[Task statement]
Beginning with the opening line, set down each line of the material below exactly, stopping once the line with "Dips (1088, 1143)" is done.

|---|

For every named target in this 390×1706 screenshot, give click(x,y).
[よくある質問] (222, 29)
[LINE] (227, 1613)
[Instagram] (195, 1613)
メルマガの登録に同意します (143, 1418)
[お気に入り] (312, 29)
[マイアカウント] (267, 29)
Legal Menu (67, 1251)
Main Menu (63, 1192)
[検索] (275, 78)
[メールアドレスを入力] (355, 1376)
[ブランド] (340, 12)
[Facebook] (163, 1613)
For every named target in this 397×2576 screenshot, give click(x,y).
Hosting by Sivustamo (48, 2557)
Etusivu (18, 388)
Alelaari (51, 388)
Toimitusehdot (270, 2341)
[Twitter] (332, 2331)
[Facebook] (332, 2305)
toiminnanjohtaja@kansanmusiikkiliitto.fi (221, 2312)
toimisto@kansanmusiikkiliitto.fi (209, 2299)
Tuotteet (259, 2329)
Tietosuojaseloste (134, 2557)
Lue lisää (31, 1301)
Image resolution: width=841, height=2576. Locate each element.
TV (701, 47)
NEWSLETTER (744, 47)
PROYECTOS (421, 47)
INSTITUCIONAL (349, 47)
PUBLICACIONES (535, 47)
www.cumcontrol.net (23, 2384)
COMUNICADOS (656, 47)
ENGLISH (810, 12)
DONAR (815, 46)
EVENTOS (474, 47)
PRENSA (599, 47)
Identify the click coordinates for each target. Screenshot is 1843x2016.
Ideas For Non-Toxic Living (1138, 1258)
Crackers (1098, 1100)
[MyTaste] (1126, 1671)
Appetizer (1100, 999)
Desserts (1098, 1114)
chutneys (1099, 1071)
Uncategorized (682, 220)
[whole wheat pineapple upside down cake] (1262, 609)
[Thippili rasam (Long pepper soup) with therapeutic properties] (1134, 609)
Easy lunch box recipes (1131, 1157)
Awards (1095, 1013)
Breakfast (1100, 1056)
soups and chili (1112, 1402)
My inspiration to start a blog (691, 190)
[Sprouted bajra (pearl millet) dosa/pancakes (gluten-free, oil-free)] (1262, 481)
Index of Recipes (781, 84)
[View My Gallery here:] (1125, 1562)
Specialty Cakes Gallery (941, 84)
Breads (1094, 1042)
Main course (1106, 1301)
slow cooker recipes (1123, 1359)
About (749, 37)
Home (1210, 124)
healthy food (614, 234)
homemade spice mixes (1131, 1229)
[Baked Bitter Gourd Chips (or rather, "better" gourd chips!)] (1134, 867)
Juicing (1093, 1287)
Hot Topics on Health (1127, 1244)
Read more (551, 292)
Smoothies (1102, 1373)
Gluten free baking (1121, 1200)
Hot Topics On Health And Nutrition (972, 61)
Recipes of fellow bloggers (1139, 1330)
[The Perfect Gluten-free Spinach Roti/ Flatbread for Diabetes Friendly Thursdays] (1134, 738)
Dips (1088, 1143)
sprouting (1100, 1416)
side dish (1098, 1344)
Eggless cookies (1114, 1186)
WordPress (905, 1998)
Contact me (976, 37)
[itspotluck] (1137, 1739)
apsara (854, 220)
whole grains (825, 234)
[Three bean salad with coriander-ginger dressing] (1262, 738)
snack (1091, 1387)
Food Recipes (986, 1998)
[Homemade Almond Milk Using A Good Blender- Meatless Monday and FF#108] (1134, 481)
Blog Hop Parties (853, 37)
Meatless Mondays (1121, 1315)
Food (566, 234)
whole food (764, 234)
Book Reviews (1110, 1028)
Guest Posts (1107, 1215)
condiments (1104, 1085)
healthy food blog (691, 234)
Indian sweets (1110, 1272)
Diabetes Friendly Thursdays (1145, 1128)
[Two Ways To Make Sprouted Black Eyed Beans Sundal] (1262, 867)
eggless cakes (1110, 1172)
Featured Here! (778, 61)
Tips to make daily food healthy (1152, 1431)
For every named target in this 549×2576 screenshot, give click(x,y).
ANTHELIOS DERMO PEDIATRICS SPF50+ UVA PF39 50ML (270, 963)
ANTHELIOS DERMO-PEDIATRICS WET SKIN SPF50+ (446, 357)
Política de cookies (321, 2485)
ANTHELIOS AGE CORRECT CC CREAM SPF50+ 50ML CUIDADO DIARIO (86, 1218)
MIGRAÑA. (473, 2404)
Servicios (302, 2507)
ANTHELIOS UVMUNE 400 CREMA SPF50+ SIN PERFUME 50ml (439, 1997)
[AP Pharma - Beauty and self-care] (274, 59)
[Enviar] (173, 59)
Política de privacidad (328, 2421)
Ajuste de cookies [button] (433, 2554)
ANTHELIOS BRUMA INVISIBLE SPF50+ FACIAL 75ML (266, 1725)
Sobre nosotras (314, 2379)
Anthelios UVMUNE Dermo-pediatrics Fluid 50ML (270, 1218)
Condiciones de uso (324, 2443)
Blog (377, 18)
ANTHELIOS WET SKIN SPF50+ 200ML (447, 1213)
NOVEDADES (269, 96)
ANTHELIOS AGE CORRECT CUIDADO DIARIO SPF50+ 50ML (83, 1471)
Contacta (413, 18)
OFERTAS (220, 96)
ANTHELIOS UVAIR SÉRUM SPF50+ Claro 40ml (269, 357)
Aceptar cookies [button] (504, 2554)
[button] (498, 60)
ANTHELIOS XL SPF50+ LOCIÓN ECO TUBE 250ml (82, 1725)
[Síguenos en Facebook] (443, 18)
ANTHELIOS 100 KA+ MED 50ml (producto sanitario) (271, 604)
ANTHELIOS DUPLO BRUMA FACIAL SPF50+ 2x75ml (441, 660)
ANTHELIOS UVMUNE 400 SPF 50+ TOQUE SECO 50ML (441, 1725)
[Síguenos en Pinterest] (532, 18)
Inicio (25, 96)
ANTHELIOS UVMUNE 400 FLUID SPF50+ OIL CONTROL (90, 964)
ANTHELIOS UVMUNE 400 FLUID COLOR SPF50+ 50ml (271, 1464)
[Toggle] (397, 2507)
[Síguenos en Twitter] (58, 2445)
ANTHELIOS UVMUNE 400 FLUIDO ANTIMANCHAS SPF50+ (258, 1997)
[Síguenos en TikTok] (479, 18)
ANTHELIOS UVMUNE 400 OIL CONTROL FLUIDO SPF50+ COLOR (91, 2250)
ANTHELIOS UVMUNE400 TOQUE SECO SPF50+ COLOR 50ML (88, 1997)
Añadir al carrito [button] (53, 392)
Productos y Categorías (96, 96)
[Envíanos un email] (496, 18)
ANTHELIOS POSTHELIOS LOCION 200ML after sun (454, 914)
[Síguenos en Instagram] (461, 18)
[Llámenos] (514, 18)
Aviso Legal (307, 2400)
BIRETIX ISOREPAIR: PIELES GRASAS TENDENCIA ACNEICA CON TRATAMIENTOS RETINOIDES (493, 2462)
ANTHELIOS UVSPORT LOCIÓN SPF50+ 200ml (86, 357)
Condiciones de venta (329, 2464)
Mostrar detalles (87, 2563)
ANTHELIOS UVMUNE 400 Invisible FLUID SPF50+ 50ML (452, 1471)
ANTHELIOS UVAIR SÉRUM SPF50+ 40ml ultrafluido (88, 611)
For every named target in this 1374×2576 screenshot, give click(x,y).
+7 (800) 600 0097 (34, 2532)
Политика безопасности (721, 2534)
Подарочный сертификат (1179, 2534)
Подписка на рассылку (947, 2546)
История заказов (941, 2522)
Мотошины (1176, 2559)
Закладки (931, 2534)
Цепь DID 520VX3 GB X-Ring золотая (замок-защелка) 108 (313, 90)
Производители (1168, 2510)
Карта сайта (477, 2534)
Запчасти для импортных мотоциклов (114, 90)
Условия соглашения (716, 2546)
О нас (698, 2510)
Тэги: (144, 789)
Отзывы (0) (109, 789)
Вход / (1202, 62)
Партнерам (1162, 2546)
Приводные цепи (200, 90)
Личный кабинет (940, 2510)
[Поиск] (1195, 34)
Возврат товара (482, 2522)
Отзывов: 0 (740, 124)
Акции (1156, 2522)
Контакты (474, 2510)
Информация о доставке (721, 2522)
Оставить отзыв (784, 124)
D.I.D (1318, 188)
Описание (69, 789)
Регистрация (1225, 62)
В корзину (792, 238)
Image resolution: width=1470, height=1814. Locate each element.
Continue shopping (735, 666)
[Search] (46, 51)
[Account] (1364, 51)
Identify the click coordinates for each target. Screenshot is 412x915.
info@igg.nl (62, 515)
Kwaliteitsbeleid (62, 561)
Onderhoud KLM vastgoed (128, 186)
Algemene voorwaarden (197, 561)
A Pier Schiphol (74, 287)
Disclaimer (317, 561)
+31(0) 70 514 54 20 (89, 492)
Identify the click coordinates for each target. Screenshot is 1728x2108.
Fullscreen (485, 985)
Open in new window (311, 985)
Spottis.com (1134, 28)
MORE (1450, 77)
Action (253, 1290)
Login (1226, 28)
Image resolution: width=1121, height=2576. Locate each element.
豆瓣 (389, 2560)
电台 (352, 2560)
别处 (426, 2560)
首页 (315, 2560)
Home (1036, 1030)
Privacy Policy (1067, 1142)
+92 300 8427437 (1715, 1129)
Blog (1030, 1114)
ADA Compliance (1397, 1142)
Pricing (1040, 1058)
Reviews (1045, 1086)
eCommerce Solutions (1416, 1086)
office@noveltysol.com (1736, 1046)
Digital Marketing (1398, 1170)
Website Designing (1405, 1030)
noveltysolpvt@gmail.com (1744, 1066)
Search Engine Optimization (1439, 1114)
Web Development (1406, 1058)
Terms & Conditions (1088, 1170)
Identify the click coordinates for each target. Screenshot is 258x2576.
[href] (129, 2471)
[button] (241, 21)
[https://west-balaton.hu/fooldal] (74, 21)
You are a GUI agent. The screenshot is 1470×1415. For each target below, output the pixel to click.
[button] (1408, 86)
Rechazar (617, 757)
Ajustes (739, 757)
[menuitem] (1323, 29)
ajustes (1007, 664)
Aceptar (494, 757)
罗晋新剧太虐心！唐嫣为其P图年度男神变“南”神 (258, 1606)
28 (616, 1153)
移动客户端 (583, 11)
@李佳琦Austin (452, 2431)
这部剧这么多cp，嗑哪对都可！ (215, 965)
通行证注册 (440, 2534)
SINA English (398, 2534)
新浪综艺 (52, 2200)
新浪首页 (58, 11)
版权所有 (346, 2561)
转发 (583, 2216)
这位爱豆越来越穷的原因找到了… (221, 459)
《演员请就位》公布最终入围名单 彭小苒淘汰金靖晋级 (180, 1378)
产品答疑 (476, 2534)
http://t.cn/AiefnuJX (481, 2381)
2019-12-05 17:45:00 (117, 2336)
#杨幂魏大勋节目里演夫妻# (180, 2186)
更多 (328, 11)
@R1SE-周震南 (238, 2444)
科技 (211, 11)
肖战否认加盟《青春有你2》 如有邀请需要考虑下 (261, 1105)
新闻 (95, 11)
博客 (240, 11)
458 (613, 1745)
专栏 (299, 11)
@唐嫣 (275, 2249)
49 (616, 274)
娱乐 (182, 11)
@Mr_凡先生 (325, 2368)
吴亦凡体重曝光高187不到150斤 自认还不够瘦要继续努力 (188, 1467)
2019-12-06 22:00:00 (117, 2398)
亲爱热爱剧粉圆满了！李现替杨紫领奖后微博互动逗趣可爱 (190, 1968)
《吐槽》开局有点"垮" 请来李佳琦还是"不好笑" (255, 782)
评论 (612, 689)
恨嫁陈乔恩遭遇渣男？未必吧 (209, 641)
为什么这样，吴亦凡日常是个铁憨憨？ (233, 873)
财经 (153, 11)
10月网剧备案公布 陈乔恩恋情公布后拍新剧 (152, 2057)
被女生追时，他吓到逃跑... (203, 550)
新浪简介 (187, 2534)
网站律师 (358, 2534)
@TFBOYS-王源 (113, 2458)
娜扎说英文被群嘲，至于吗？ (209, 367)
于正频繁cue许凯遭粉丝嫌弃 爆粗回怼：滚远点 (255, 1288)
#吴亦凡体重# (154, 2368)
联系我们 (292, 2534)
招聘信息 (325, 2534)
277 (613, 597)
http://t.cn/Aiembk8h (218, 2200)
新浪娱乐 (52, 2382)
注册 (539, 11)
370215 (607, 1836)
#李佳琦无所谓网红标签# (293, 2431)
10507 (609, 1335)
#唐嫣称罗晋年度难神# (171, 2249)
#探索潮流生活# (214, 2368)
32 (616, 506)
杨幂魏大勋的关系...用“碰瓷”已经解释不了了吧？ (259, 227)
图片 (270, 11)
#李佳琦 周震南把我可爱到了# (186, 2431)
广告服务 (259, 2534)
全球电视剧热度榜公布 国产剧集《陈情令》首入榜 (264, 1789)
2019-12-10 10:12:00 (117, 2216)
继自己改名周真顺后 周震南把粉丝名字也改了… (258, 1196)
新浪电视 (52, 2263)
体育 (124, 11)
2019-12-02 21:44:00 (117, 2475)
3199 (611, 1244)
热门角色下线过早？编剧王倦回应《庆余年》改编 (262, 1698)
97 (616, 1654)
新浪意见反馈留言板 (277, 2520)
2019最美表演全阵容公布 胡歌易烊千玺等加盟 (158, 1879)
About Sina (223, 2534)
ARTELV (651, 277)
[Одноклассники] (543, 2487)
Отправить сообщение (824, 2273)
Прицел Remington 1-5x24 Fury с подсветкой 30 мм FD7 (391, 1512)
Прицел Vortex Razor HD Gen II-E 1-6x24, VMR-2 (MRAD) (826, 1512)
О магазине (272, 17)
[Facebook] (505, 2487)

|---|

[Exercise response]
For every named target in this 390×1706 screenshot, give click(x,y).
[よくある質問] (222, 29)
[LINE] (227, 1613)
[Instagram] (195, 1613)
メルマガの登録に同意します (143, 1418)
[お気に入り] (312, 29)
[マイアカウント] (267, 29)
Legal Menu (67, 1251)
Main Menu (63, 1192)
[検索] (275, 78)
[メールアドレスを入力] (355, 1376)
[ブランド] (340, 12)
[Facebook] (163, 1613)
For every named target in this 397×2576 screenshot, give click(x,y).
Hosting by Sivustamo (48, 2557)
Etusivu (18, 388)
Alelaari (51, 388)
Toimitusehdot (270, 2341)
[Twitter] (332, 2331)
[Facebook] (332, 2305)
toiminnanjohtaja@kansanmusiikkiliitto.fi (221, 2312)
toimisto@kansanmusiikkiliitto.fi (209, 2299)
Tuotteet (259, 2329)
Tietosuojaseloste (134, 2557)
Lue lisää (31, 1301)
Image resolution: width=841, height=2576. Locate each element.
TV (701, 47)
NEWSLETTER (744, 47)
PROYECTOS (421, 47)
INSTITUCIONAL (349, 47)
PUBLICACIONES (535, 47)
www.cumcontrol.net (23, 2384)
COMUNICADOS (656, 47)
ENGLISH (810, 12)
DONAR (815, 46)
EVENTOS (474, 47)
PRENSA (599, 47)
Identify the click coordinates for each target. Screenshot is 1843x2016.
Ideas For Non-Toxic Living (1138, 1258)
Crackers (1098, 1100)
[MyTaste] (1126, 1671)
Appetizer (1100, 999)
Desserts (1098, 1114)
chutneys (1099, 1071)
Uncategorized (682, 220)
[whole wheat pineapple upside down cake] (1262, 609)
[Thippili rasam (Long pepper soup) with therapeutic properties] (1134, 609)
Easy lunch box recipes (1131, 1157)
Awards (1095, 1013)
Breakfast (1100, 1056)
soups and chili (1112, 1402)
My inspiration to start a blog (691, 190)
[Sprouted bajra (pearl millet) dosa/pancakes (gluten-free, oil-free)] (1262, 481)
Index of Recipes (781, 84)
[View My Gallery here:] (1125, 1562)
Specialty Cakes Gallery (941, 84)
Breads (1094, 1042)
Main course (1106, 1301)
slow cooker recipes (1123, 1359)
About (749, 37)
Home (1210, 124)
healthy food (614, 234)
homemade spice mixes (1131, 1229)
[Baked Bitter Gourd Chips (or rather, "better" gourd chips!)] (1134, 867)
Juicing (1093, 1287)
Hot Topics on Health (1127, 1244)
Read more (551, 292)
Smoothies (1102, 1373)
Gluten free baking (1121, 1200)
Hot Topics On Health And Nutrition (972, 61)
Recipes of fellow bloggers (1139, 1330)
[The Perfect Gluten-free Spinach Roti/ Flatbread for Diabetes Friendly Thursdays] (1134, 738)
Dips (1088, 1143)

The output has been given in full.